_Aim of the task_: Scan the records below for the string "computer" and return every line where it appears.

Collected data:

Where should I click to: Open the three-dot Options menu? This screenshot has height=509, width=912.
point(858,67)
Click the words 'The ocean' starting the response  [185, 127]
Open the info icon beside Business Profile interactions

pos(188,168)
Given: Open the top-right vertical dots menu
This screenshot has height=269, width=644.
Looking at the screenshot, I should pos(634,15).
* * *
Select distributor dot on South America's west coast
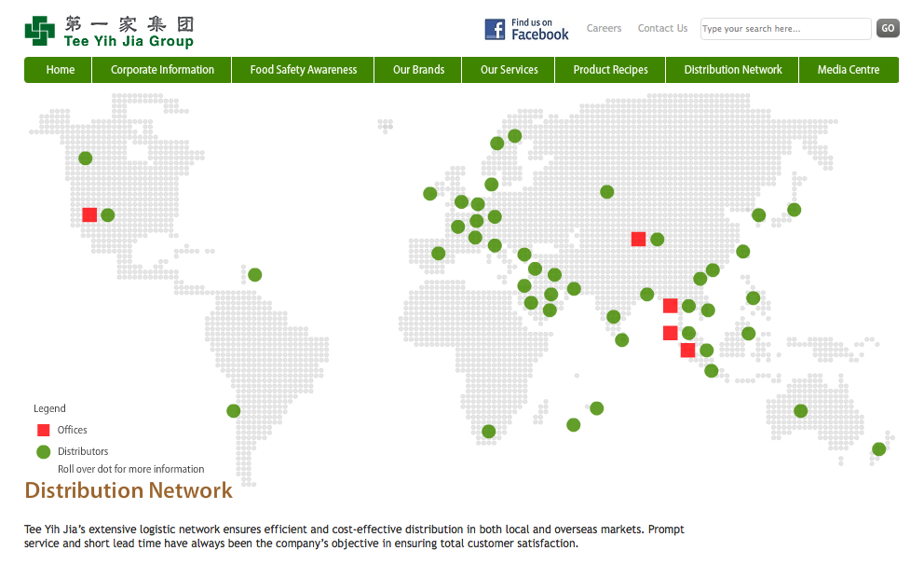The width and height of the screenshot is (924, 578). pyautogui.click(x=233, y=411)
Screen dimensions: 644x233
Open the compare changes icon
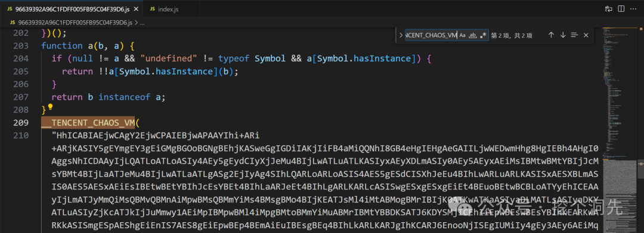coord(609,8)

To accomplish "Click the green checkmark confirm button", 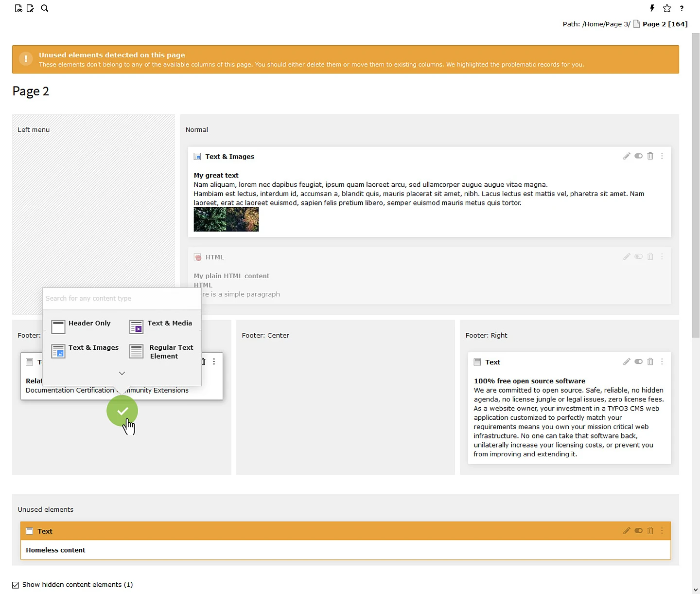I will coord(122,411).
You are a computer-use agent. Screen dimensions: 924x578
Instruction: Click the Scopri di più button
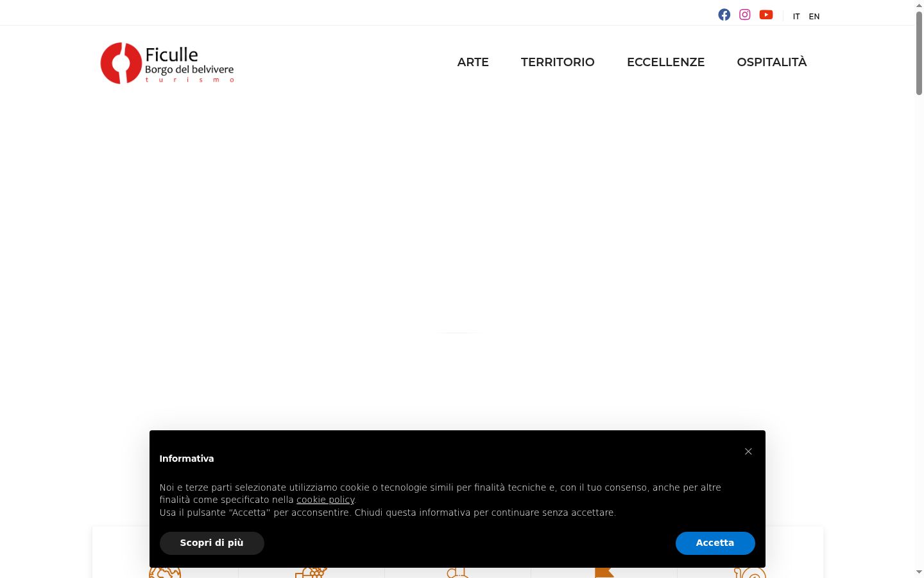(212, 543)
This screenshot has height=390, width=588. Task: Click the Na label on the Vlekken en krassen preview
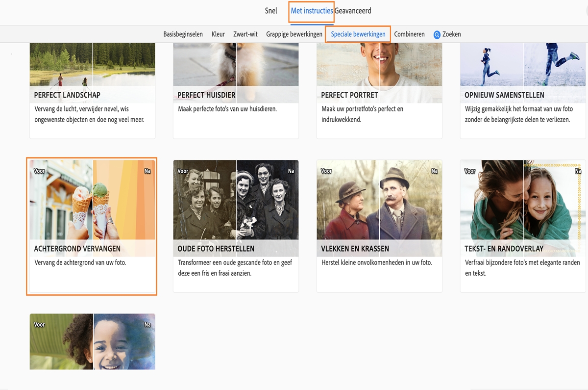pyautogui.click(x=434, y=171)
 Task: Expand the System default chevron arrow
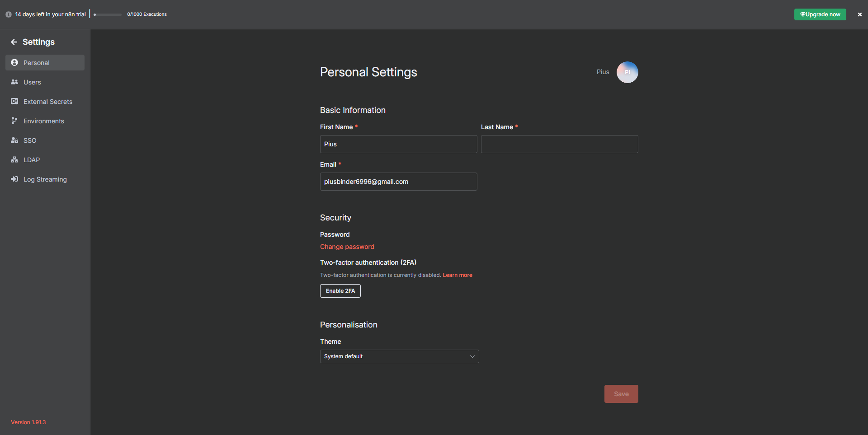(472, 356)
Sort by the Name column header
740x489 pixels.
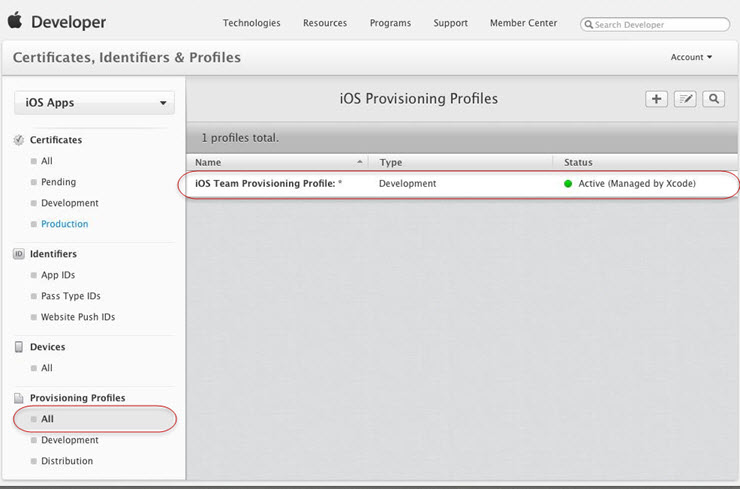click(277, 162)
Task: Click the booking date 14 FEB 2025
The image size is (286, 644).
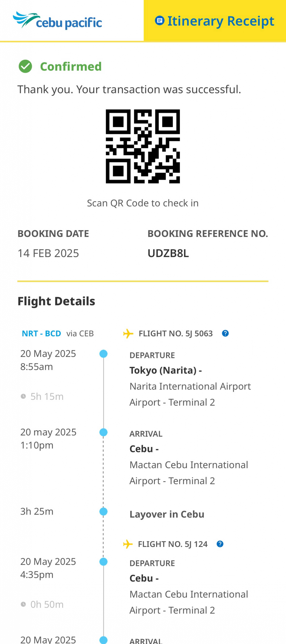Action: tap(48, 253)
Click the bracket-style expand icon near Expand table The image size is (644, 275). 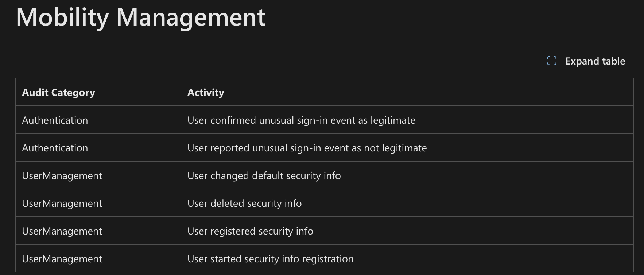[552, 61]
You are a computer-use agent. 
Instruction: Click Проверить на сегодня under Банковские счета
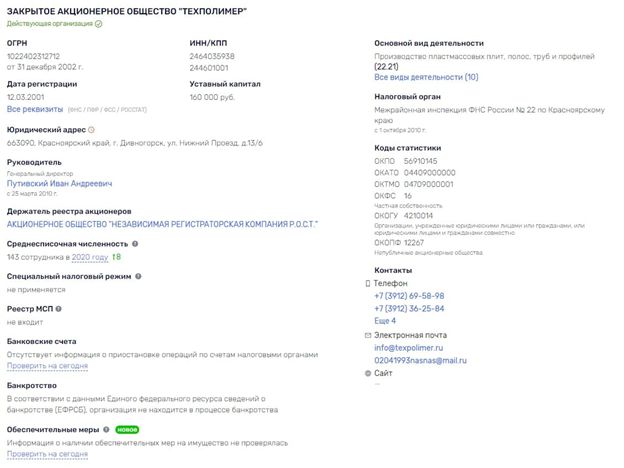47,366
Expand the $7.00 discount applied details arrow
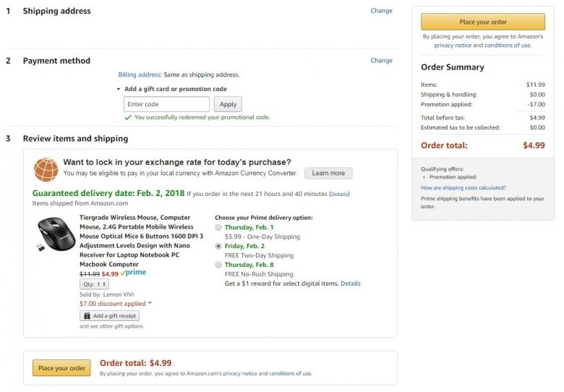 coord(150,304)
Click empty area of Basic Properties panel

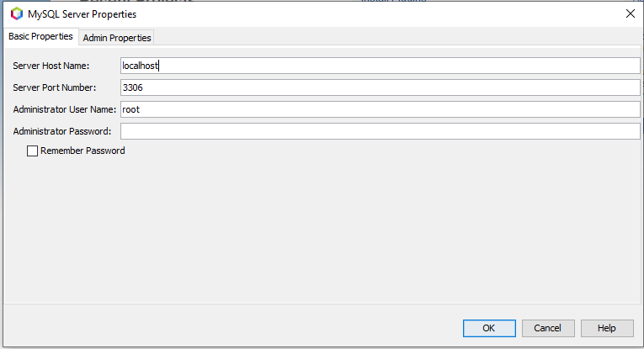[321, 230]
==
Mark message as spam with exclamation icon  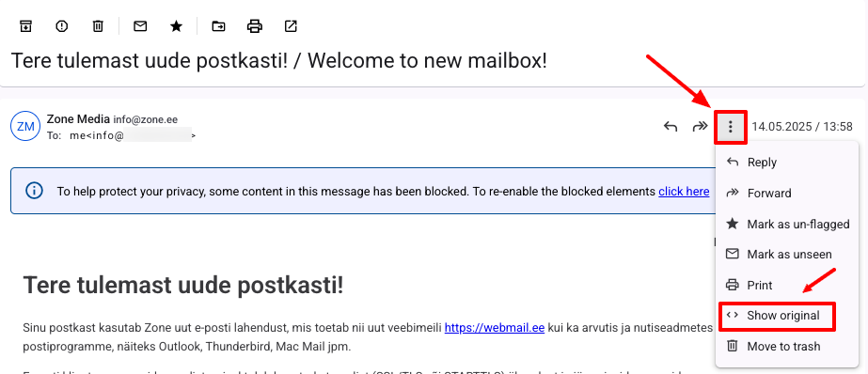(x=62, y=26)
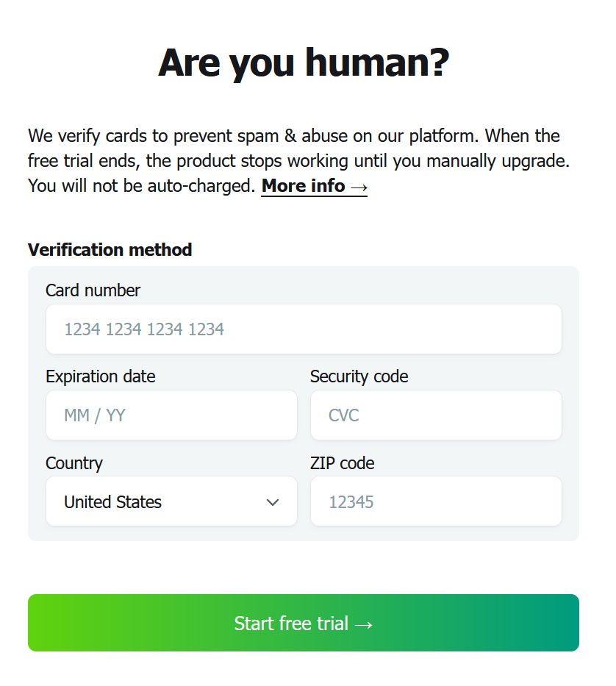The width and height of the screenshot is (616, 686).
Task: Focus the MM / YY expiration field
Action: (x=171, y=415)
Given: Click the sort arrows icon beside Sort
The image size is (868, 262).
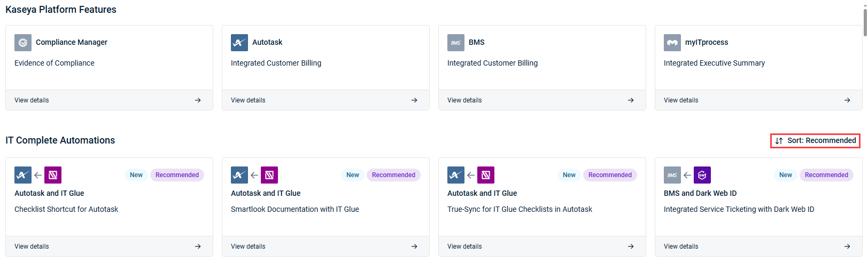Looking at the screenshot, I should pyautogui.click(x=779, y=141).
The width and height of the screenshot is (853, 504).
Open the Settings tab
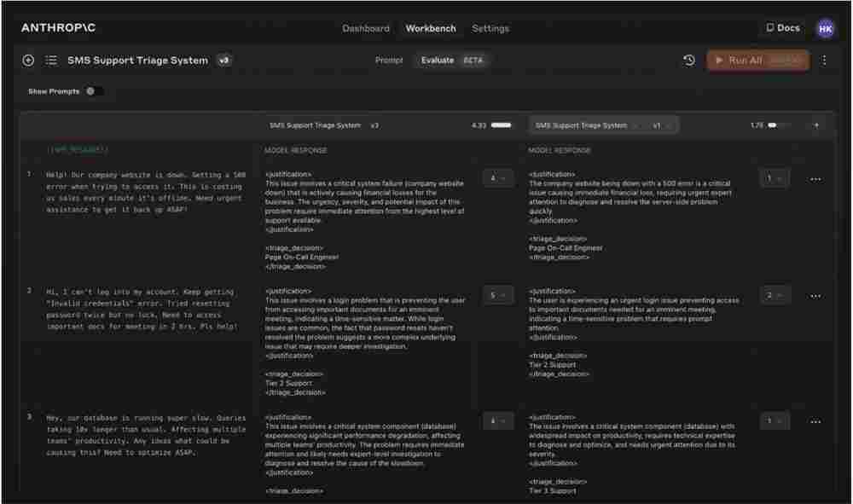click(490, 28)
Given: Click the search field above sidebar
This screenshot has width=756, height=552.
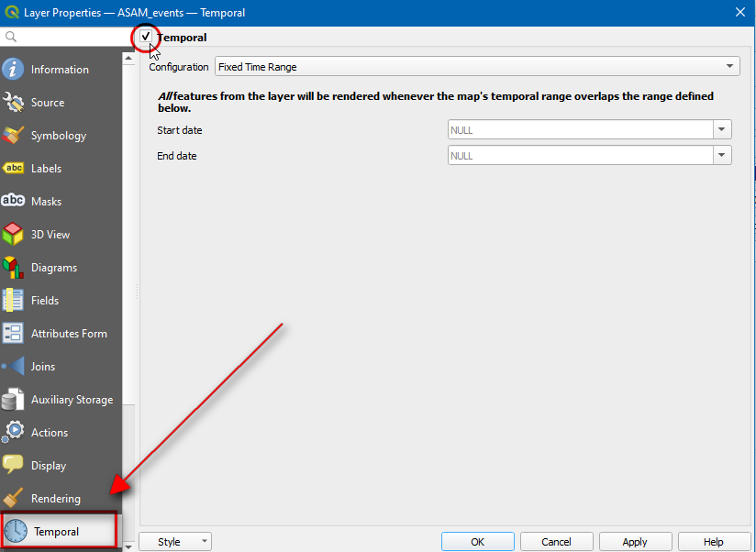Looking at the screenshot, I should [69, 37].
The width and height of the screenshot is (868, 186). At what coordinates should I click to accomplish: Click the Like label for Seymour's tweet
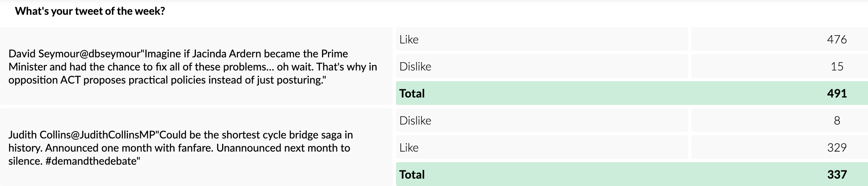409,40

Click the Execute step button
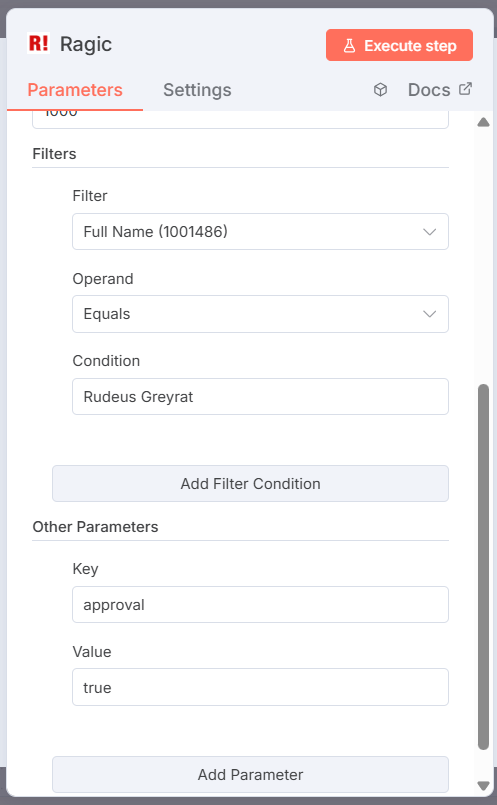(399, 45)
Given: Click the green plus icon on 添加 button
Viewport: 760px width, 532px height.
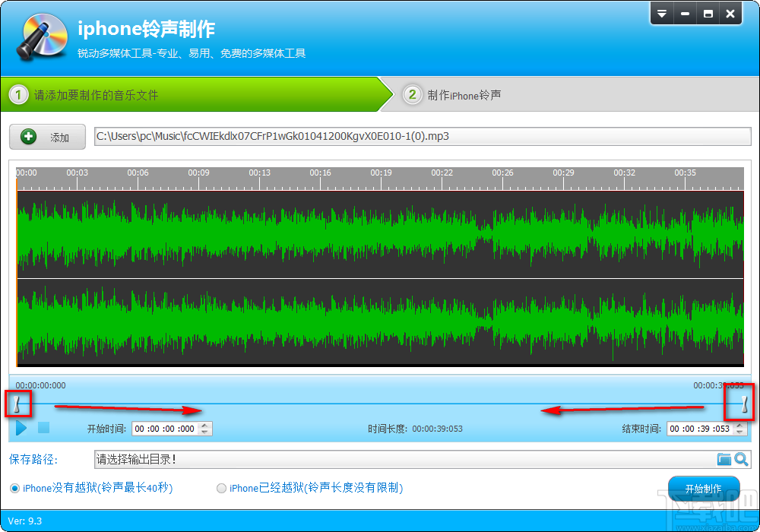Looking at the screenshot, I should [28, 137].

_Result_:
You are a computer-use agent. Screen dimensions: 924x578
You are a computer-use agent. 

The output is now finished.